A la doctora Alomar, la directora del manicomio, o de la Institución como decía ella, se le metió en la cabeza que un buen método para solucionar los problemas de la mía sería que, dado que a mí gustaba escribir, le presentara cada semana alguna historia que se me ocurriera. La verdad es que en aquella época no se me ocurría nada coherente, pero para que la doctora me dejara en paz le presenté un par de folios contándole lo de aquel día en que soñé con Gustav Mahler. La historia no tenía título y así decía:
“Mientras observaba aburrido desde el balcón de casa cómo un cojo empujaba a un anciano atontado bajo las ruedas de un autobús, se me apareció el fantasma de Mahler saliendo inopinadamente del armario donde guardo las camisas. En un primer momento me pareció que esas facciones me eran conocidas, pero dudaba de si el fantasma era Gustav Mahler o Harold Lloyd, que se parecen bastante. Como si deseara despejar cualquier duda, la aparición se presentó amablemente:
—Hola qué tal. Soy Gustav Mahler —dijo.
No lo dijo en mi idioma, claro. Establecer una comunicación fluida entre ambos fue mucho más complicado que eso, pues yo no hablo alemán, salvo para decir cuatro sandeces, los típicos
hamster,
kartoffen o
bundesliga. Nuestra conversación fue babélica, un poco como la de los ciclistas, mezclando palabras inglesas, francesas, italianas y hasta alemanas, como cuando él me trató gentilmente de
Herr.
A mí, la verdad, no es que Mahler me entusiasme especialmente. Es de esos músicos con los que te pasas todo el rato subiendo y bajando el volumen, porque no oyes nada o te revienta los tímpanos. Por eso y por muchas otras cosas que no vienen al caso me sorprendió que Gustav Mahler se me apareciera personalmente a mí, cuando hay tantas personas en el mundo que estarían mucho más felices que yo de recibirle. En cualquier caso, era la primera vez que alguien se me aparecía y menos aún saliendo del armario de las camisas, y me pareció un honor que mi primer fantasma fuese el del insigne Gustav Mahler.

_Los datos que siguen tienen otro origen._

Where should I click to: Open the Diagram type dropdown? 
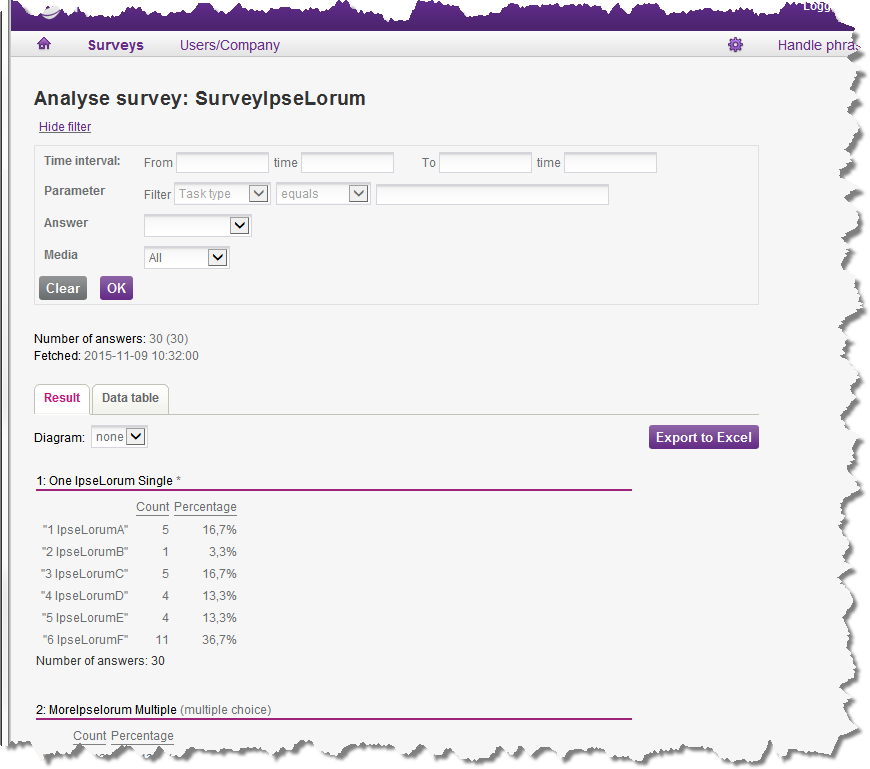(119, 437)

—En fi, usted dirá —dije yo, tras haber pensado todo lo que acabo de explicar.
—Jawohl —dijo él. Afortunadamente, yo sabía que
Jawohl significa más o menos
Sí, porque de niño tenía un tebeo de “Hazañas Bélicas” y en una viñeta se veía a Adolf Hitler dando un puñetazo sobre la mesa de planos militares y gritando con cara de psicópata: “¡Quiero Stalingrado!”, y entonces uno de sus secuaces decía servilmente “Jawohl, mein Fuhrer!” Siempre me extrañó que Hitler hablase en castellano y en cambio su oficial sólo supiera alemán. En fin, que Mahler dijo “Jawohl”, en un tono reflexivo, mucho más pausado que el de aquel soldado nazi que prometía la conquista de Stalingrado a Hitler, promesa que, como demostró la historia, era falsa.

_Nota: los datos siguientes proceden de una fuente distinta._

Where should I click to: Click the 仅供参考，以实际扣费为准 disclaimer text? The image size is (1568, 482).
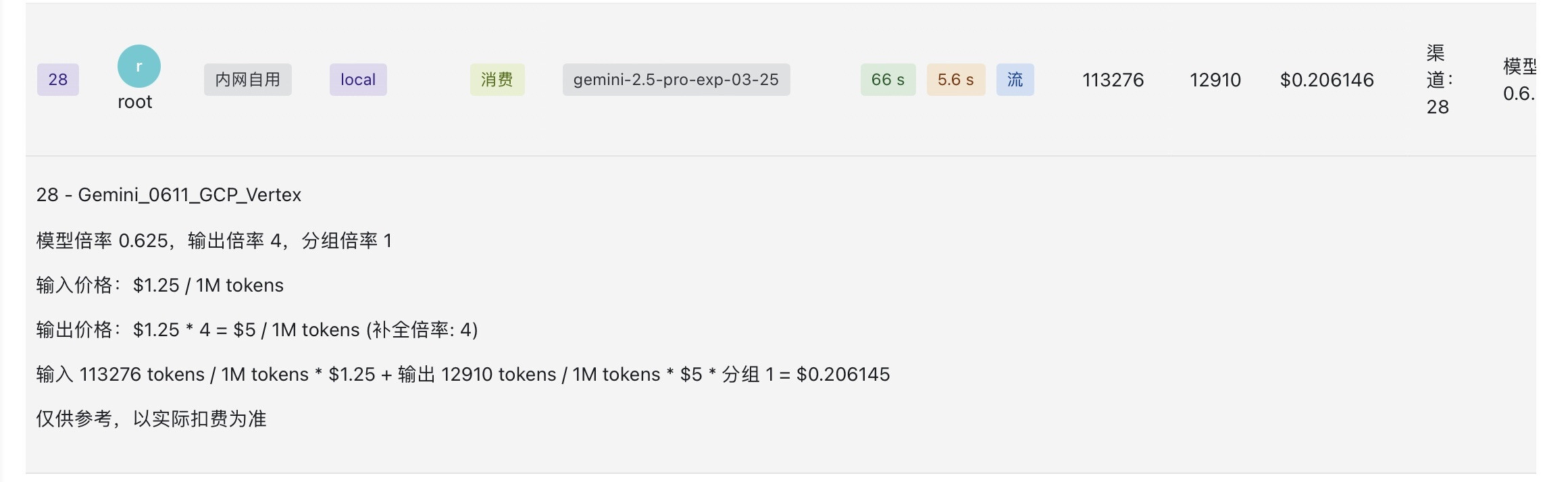coord(151,419)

Ignorante de cuanto acabo de explicar, sin embargo, Gustav Mahler dijo “Jawohl”, se quitó las gafas, tomó de un bolsillo un pañuelo que llevaba grabadas las letras “GM” (al principio pensé absurdamente que significaban “General Motors”, luego con más lógica deduje que “GM” debía ser “Gustav Mahler”) y empezó a limpiárselas lentamente. Yo aproveché para cerrar la puerta del balcón, porque la Guardia Urbana, los Bomberos y tres ambulancias habían llegado finalmente para rescatar al anciano atontado atrapado bajo las ruedas del autobús, y el ruido de las sirenas habría hecho imposible la conversación con el ilustre compositor austríaco.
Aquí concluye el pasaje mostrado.